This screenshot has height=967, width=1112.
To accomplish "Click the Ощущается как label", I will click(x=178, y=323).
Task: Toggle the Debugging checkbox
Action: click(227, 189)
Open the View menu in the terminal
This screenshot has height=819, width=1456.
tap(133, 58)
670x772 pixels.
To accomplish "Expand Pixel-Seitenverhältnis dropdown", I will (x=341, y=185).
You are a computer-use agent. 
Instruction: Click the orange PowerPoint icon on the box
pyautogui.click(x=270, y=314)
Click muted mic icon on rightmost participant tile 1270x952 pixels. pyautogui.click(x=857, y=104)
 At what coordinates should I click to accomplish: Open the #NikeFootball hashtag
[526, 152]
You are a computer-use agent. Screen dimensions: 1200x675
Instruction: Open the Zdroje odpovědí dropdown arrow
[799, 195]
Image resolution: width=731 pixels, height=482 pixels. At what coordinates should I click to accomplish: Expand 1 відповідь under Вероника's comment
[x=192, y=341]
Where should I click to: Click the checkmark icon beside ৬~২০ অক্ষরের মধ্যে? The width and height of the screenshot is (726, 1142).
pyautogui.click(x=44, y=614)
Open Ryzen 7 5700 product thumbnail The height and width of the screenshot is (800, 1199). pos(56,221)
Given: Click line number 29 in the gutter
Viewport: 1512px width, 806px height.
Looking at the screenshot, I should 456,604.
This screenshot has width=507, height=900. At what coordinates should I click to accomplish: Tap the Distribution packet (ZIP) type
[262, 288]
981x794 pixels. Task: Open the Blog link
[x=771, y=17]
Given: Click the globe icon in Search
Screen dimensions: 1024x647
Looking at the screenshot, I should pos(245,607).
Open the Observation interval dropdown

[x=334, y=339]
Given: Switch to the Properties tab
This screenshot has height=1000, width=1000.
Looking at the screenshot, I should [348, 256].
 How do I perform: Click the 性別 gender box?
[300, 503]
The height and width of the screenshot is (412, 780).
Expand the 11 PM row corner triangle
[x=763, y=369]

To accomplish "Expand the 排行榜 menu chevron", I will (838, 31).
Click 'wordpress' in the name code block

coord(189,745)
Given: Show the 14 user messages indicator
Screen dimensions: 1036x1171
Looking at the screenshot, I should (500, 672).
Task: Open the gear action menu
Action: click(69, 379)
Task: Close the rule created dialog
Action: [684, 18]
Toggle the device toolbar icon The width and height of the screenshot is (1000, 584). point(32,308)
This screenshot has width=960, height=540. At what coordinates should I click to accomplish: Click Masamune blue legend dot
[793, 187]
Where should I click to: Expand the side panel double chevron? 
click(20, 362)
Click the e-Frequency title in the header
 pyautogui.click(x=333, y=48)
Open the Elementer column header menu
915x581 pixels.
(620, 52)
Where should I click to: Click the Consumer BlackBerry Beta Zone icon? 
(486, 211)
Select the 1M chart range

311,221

****************

Extract every line of the data above that contains the string "dropdown". Matching is case-sensitive.

To accomplish "Expand Pixel-Seitenverhältnis dropdown", I will (x=341, y=185).
Instruction: Open the Zdroje odpovědí dropdown arrow
Open the Observation interval dropdown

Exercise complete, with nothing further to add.